One notable member of the 24th STS was Technical Sergeant John A. Chapman (Callsign “Mako-30”), age 36, an Air Force combat controller attached to a six-man, recon team from SEAL Team Six during Operation Anaconda in Afghanistan, on March 4, 2002. At three o’clock in the morning, Chapman found himself high up on an 11,000-foot-tall mountain, now on foot after their MH-47E Chinook helicopter was badly damaged by enemy ground fire, and coordinating airstrikes against 200 to 300 deeply-entrenched, al-Qa’ida terrorists nearby.

By five AM, the fighting was very close, and literally hand-to-hand, with only Chapman and the SEAL team leader nearby, as they engaged the enemy at point-blank range, and cleared out a small bunker before Chapman was hit by multiple gunshots. MQ-1L Predator-drone, video imagery taken of the incident, and finally released in 2016, showed that John Chapman amazingly survived these initial wounds, even after the SEALs thought that he was dead and departed from the area. Between 5:25 and 6:00 AM, John rose up from unconsciousness, alone on the mountain, and fought off al-Qa’ida attackers, killing at least one with a rifle shot, and another one in hand-to-hand action. Then, he was struck twice in the chest by machine gun bullets, killing him instantly.
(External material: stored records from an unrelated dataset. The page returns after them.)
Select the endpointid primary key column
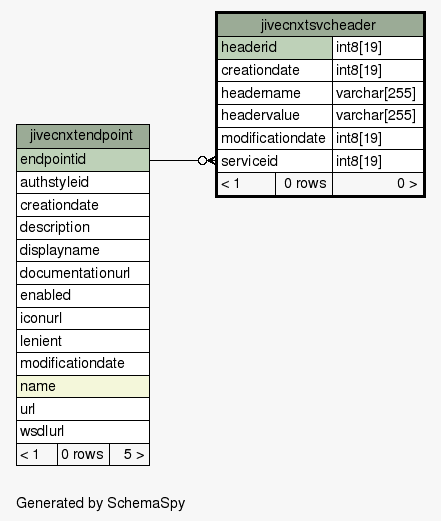 pos(83,160)
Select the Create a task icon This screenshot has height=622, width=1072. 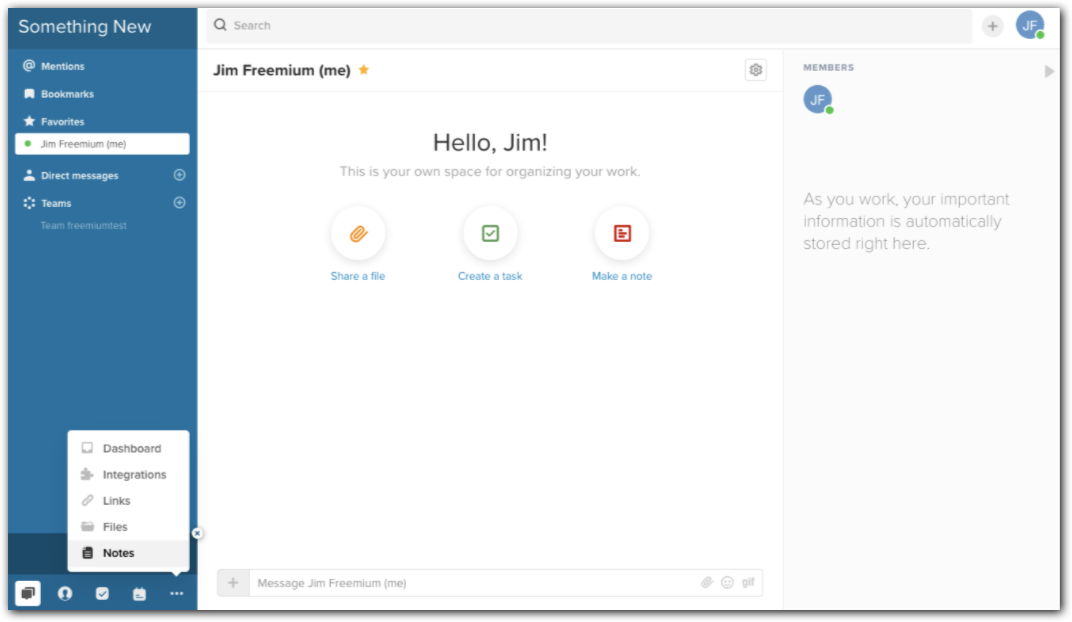490,234
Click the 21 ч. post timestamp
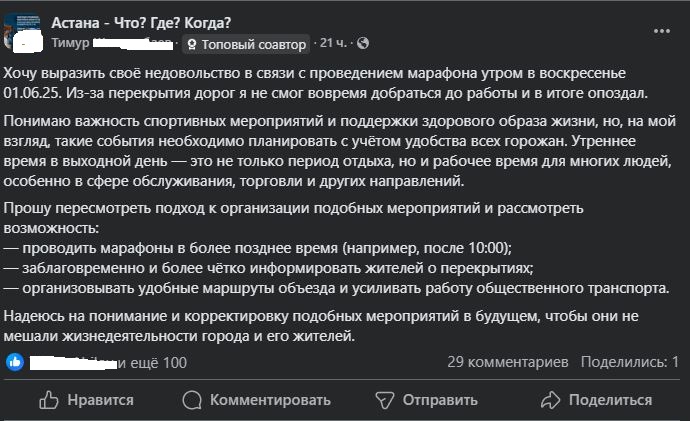Image resolution: width=690 pixels, height=421 pixels. pyautogui.click(x=334, y=45)
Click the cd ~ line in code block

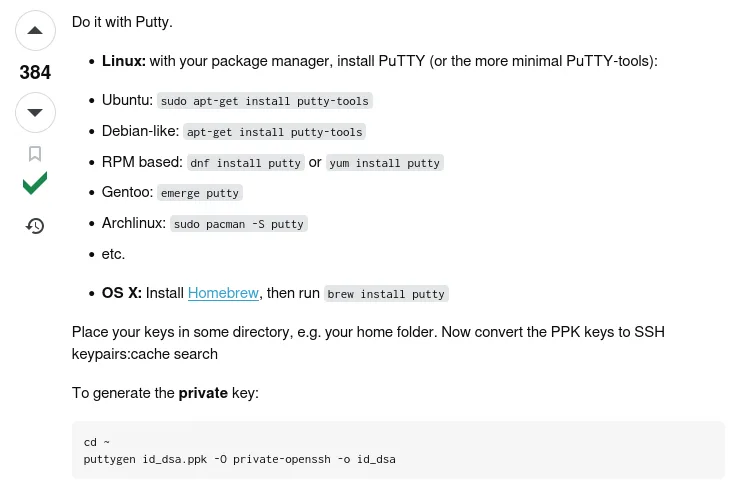pos(97,443)
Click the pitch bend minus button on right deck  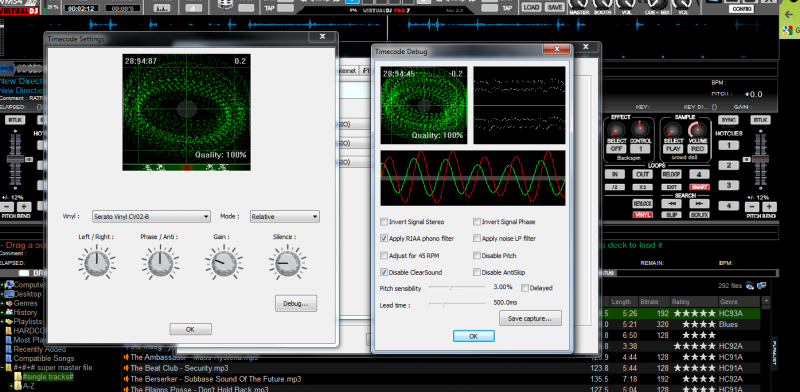click(x=752, y=207)
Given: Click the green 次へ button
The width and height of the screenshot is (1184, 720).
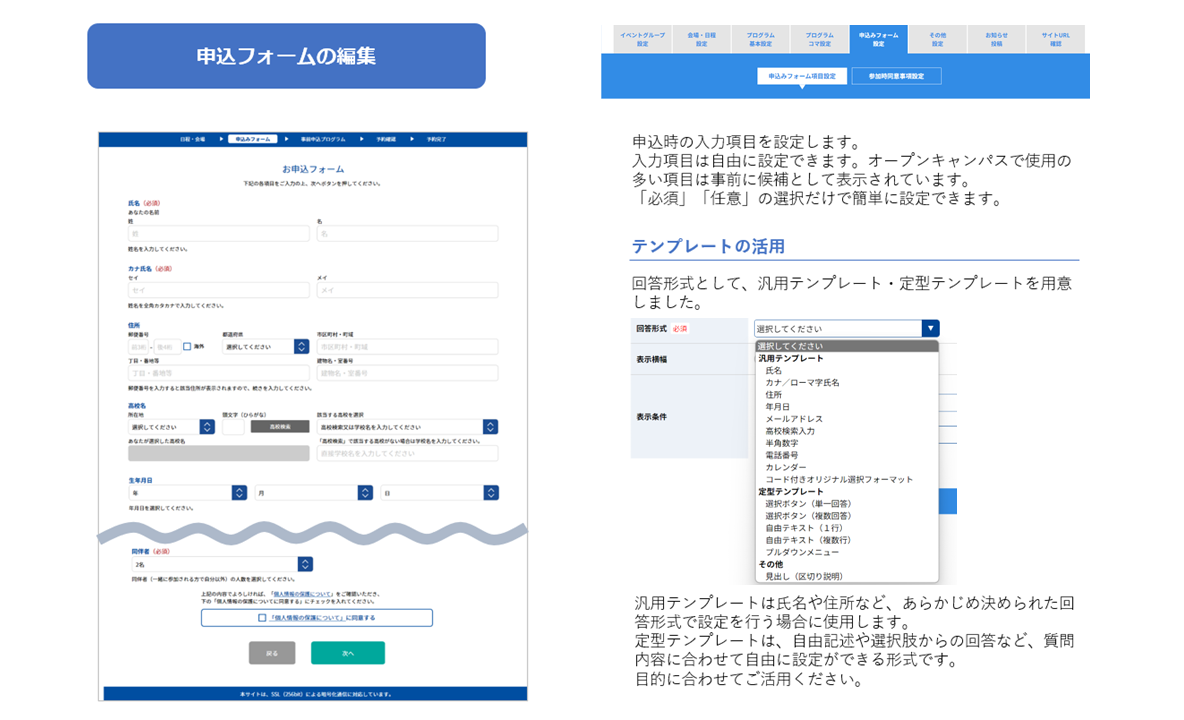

He was originally awarded the Air Force Cross, the service’s second-highest decoration for valor, posthumously in 2003, for his combat heroism while the SEALs were still eyewitnesses to his courage, before being mistakenly thought to be dead, and was abandoned on the high mountain top. After a close review of the drone footage, however, Chapman’s posthumous award was upgraded to the Medal of Honor in 2018, and he was posthumously promoted to master sergeant.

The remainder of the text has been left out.